Attaining these kinds of cohesion will reduce the need for service collaboration. As a bonus it will also be easier to confine changes and refactoring to one service at a time. Some changes may still require you to change several services at the same time, but it will not happen as often when you model your services to get perfect functional cohesion.

In conclusion, even though the internal complexity of your services will be increased, the collaboration issues will be much reduced. In most cases you will not be able to create a very suitable solution without considering the balance between internal service complexity and service collaboration issues.

Service Agents

When a service needs to leverage the functionality provided by another service, it is often expedient to implement code to manage the semantics of the communications with that service. Service agents serve to isolate the idiosyncrasies of invoking diverse services and provide benefits such as mapping data formats (as we shall examine in a subsequent section of this chapter), as well as caching services requests and responses in order to deal with events such as loss of connectivity etc.

The service agent is often termed an agent, emissary or a proxy. Often a service agent also serves to enable off-lining via caching; queuing of service requests, as well as, the resolution of service location etc.

An instance of a service agent typically will need to live for the duration of a single long-running transaction or dialogue across services. A side-effect of this is that an instance of a service agent will usually need to manage what is termed ‘activity-oriented data’ – for example, the state which manages an instance of a dialogue between services.


In the absence of reliable messaging infrastructure, service requests may get lost or arrive more than once. Idempotency refers to the property of a service request that ensures that it is okay for the service request to arrive multiple times – for example, as long as the request is processed at least once, the correct result ensues.

One common real-world approach to making service requests idempotent (provide exactly once semantics) is to associate a unique request ID with every service request. Sometimes, this idempotence-specific information is added to the soap:Header section. With this additional information, the client simply retries the service request if it does not receive a response from the destination service.

Queuing systems offer single-message reliability, ensuring that each message is either delivered or the sender is notified of a problem.

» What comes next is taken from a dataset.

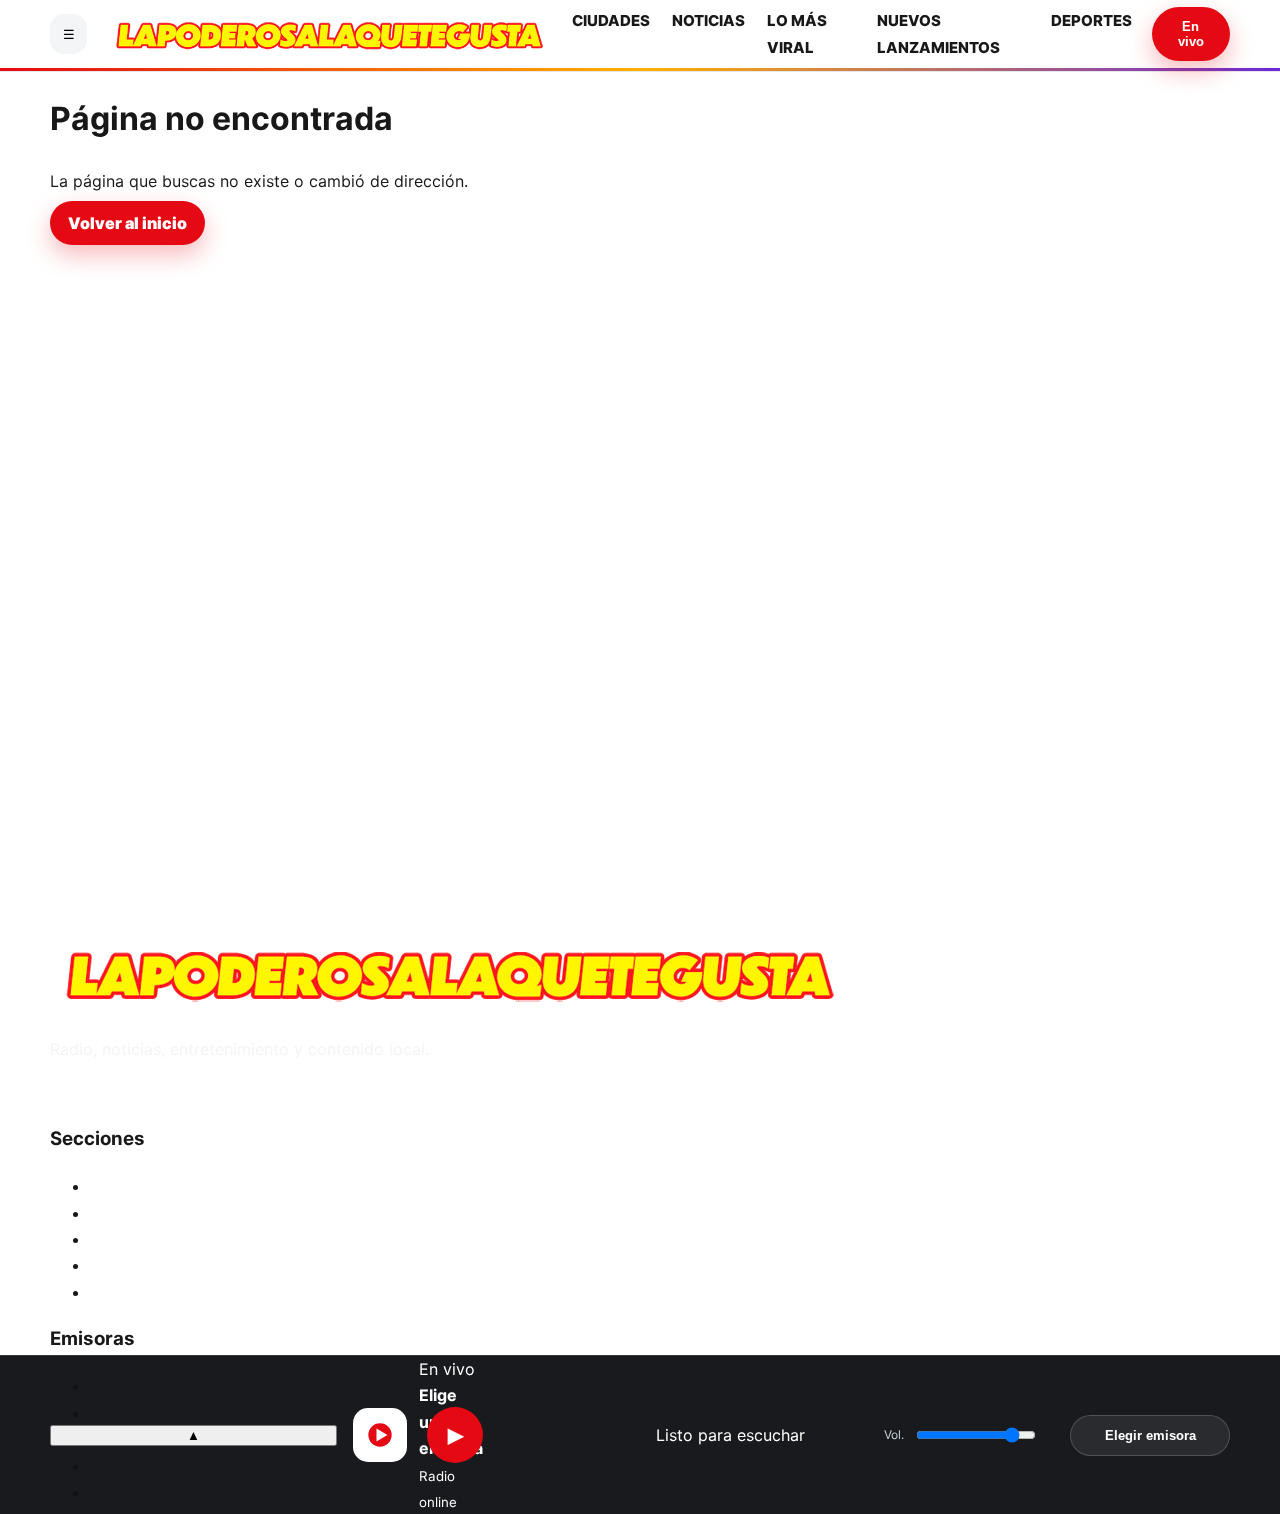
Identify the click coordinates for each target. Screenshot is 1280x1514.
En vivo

For some applications this allows for a ‘fire-and-forget’ implementation. If the work being done nicely encapsulates into a single message, single-message reliability works just fine. The message will be delivered at most once and this obviates the need to make the message processing idempotent.

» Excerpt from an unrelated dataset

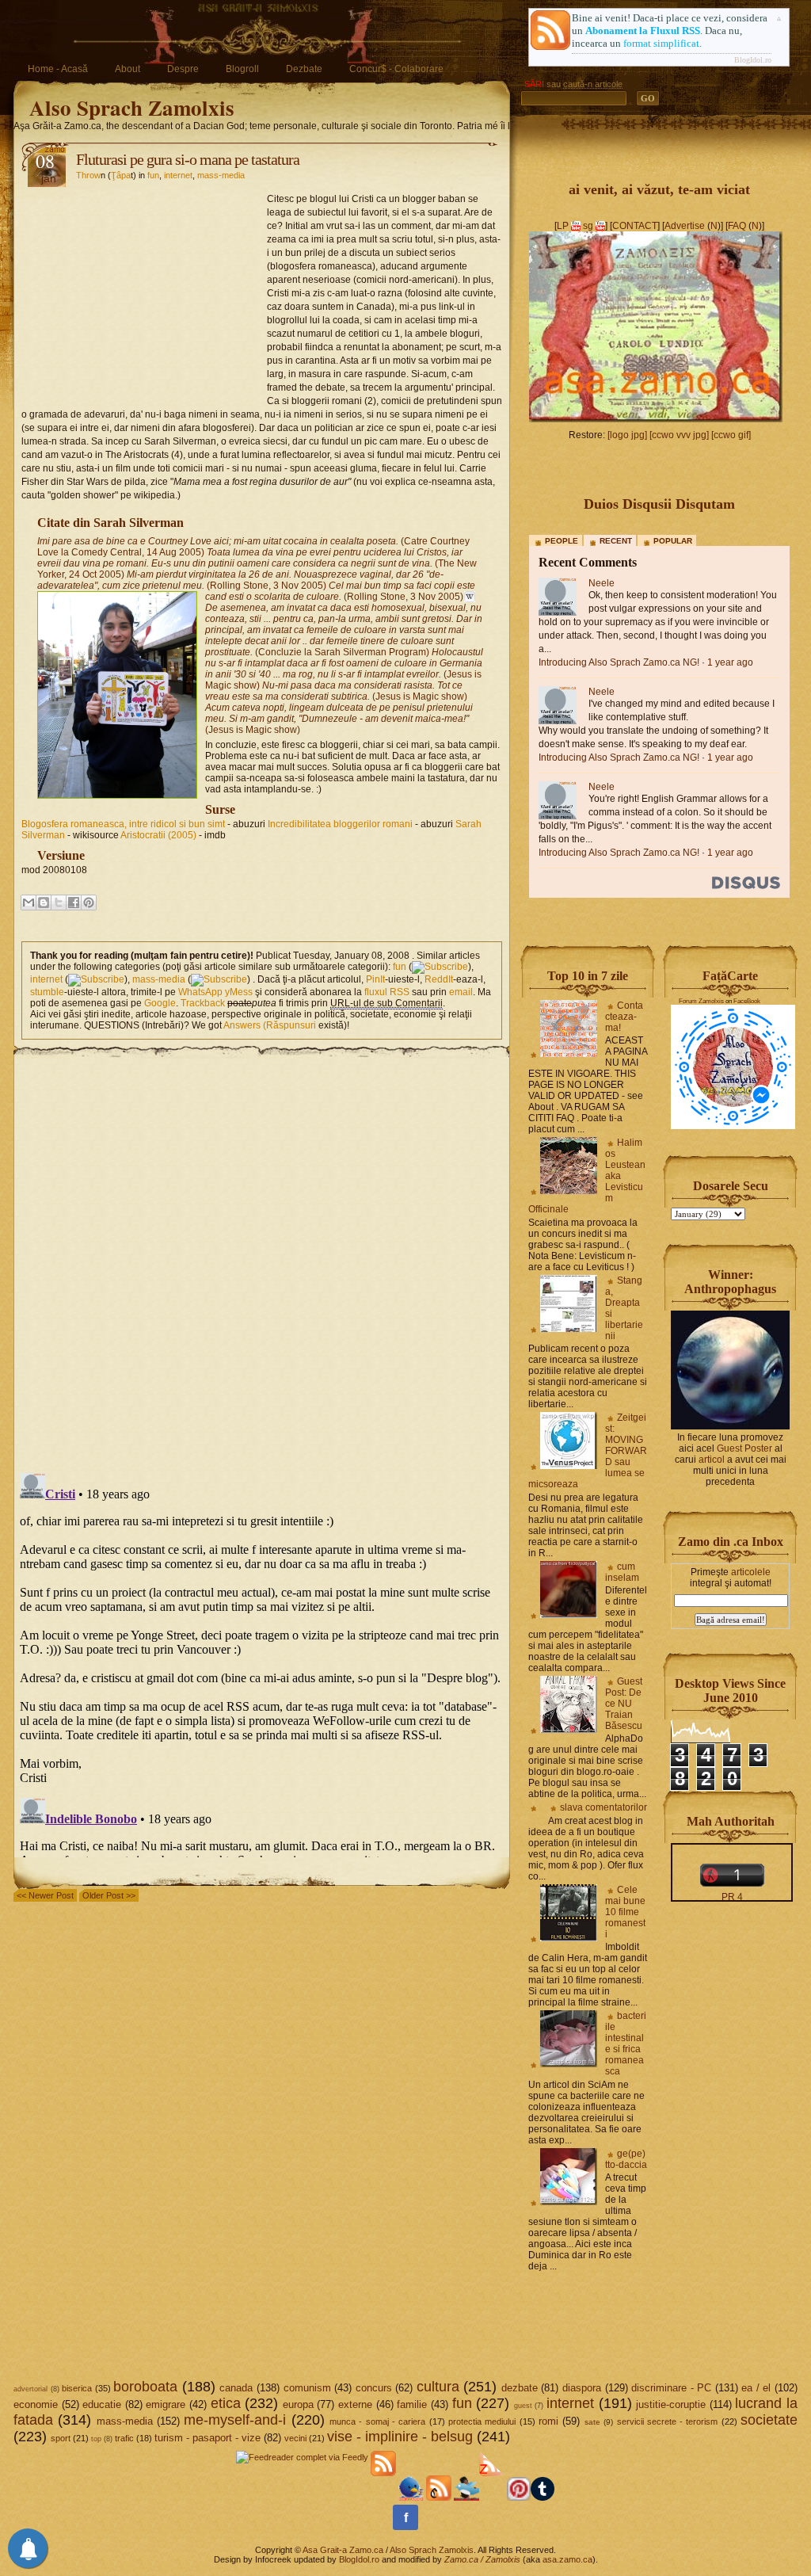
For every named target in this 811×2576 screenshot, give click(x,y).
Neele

Single-message reliability only tell us that the message got to the destination service; they don’t tell us that the destination service processed the message and associated service request, and they don’t inform us if the destination service had any challenges with respect to processing the service request. For synchronous request-response interaction, single-message reliability doesn’t quite help. The source service will still require some type of retry model in order to resend the service request if the destination service does not respond, which then leads to the need for the service request to be idempotent.


Service-oriented architectures need to deal with the space between systems and services. This is a side-effect of service autonomy – for example, business services are often independent entities with their own computing functions and data, usually managed independently. Workflow logic serves as the foundational capability, enabling service-oriented architectures to compose and harmonize multiple services to realize the goals of the business.